Six women prosecuted
BPAS et al. begin by decrying the fact that in the past year in England, six women have appeared in court charged with ending or attempting to end their own pregnancy outside abortion law. Across social media, abortion advocates have been protesting what they perceive as a ‘terrifying exponential rise’ in such prosecutions, some referring to ‘hundreds’ of cases. The reality: six court cases in the last year and none resulting in a custodial sentence.
It is most likely that these cases have arisen when women have lied to abortion providers about how many weeks pregnant they are, when asking for the abortion pills using the telemedicine and pills-by-post process.
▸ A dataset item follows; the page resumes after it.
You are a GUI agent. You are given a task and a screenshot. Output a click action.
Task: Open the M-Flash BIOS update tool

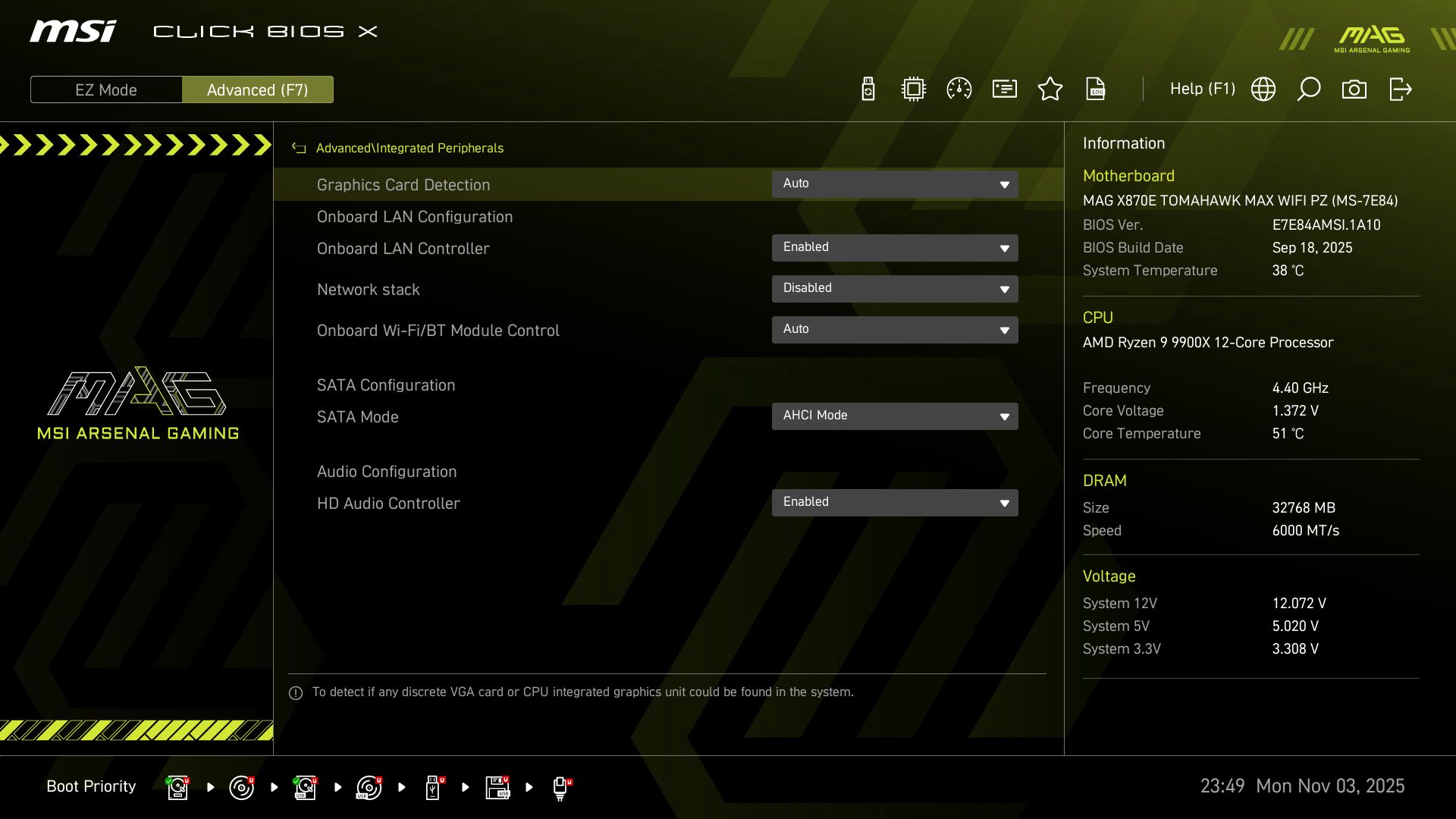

The legal limit for provision of pills-by-post is up to 10-weeks gestational age.
Six cases in the last year should be considered in the context of more than 120,000 women using pills-by-post; a rate of just 1-in-20,000. For me, this is a strong indicator that the current law is working; that it does, in effect, act as a deterrent to women and their partners who might otherwise consider a later-term illegal abortion.
The women affected
BPAS et al. present the following evidence, “A woman was taken to hospital by ambulance owing to complications from early medical abortion medication that she was given after a medical consultation this year. She believed she was ten weeks pregnant, but it emerged she was actually at 19 weeks.”
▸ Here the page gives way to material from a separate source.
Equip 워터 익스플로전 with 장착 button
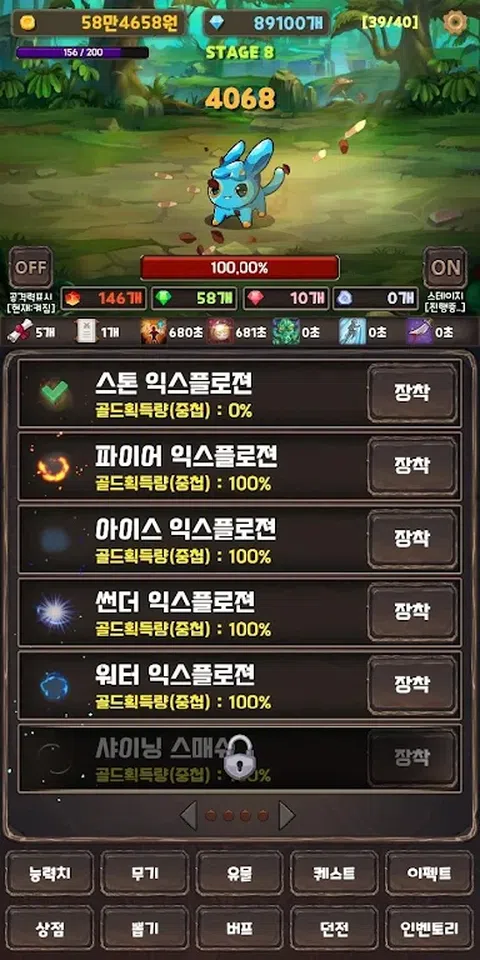point(413,684)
This is a fine example of the critical weakness of telemedicine abortion, pills-by-post. It is simply not possible for an abortion provider to be certain of the gestational age when relying solely on what the woman tells them on a phone call.
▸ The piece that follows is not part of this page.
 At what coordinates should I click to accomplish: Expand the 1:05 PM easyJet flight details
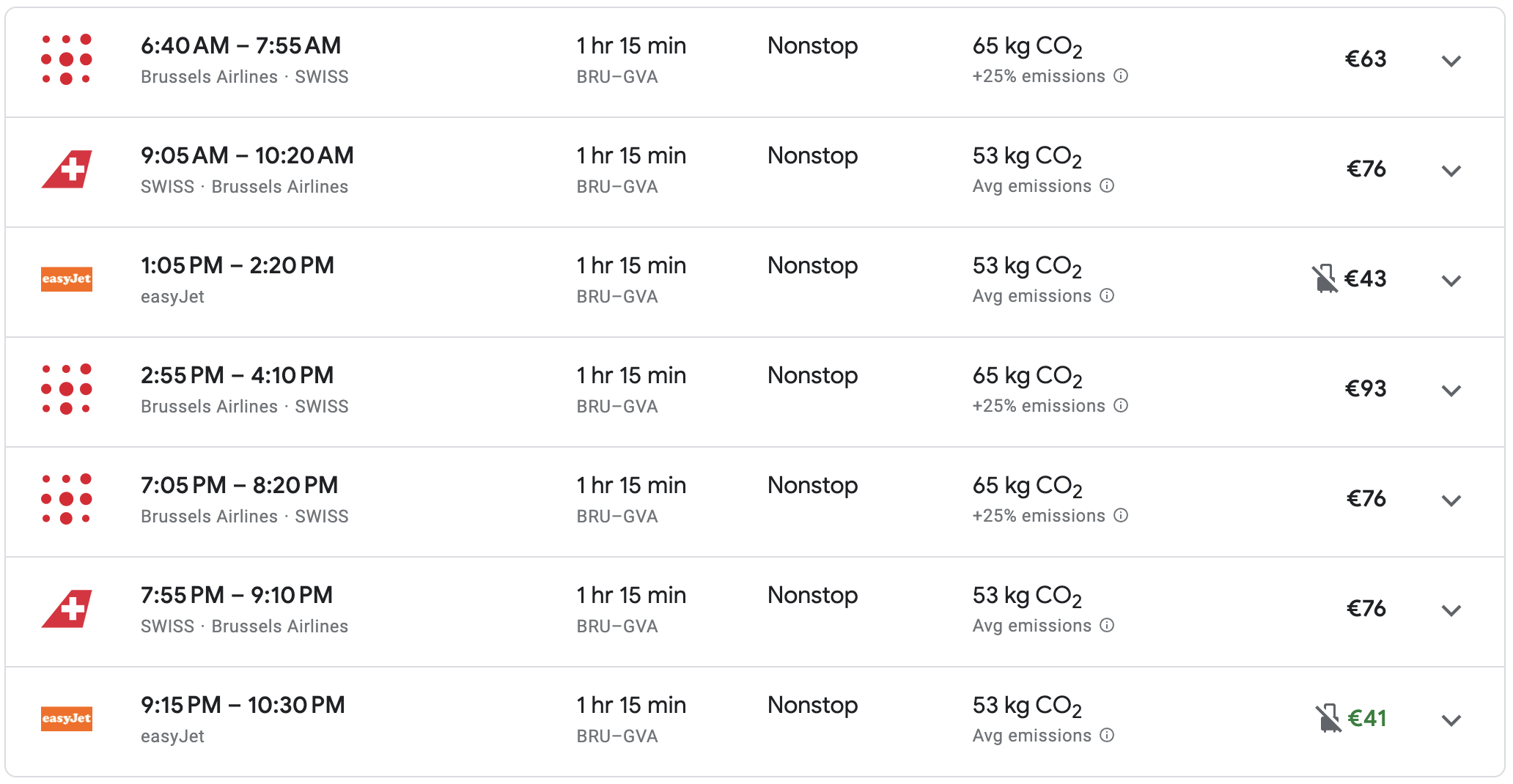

It is for this reason alone – pills-by-post – that the number of prosecution cases has risen in recent years. These cases could be avoided all together by returning to the requirement for an in-person medical consultation before prescribing the abortion pills, as it was before March 2020. The pills-by-post approval was only ever intended as an emergency response to the Covid-19 lockdowns, and it is no longer required nor appropriate.
These abortion advocates write using emotive words about how desperate these women are, and how the police investigations and court prosecutions add ‘extreme stress to an already distressing experience.’ I continue to have sympathy for these vulnerable women, but I do not consider decriminalisation of abortion to be an answer. Instead, I suggest that the CJB Committee considers issuing new guidelines to the police about how they might handle such cases with more sensitivity, and new guidelines for the courts perhaps offering necessary care and support to the women and their families rather than custodial sentences.
The only amendment we need to the abortion law is to rescind the pills-by-post approval and return to mandated in-person medical consultations.
Creasy is too extreme
It is interesting that these abortion providers, supporters and zealots chose to submit their evidence only in support of Dame Diana Johnson’s amendment (NC1) and make no mention of NC2 tabled by Stella Creasy MP. Hers goes far beyond Johnson’s, effectively legalising infanticide, as we noted in a recent post, “a mother who gave birth to a live baby after a failed late-term abortion who then decided to conceal her birth and dispose of the baby would face no criminal sanction.”
It seems that Creasy’s evident absence of any morally defensible position on this matter is too extreme even for BPAS, Marie Stopes and the Royal colleges, all of whom are central and core to the provision of ever-increasing abortion numbers and the, often unreported, harm caused.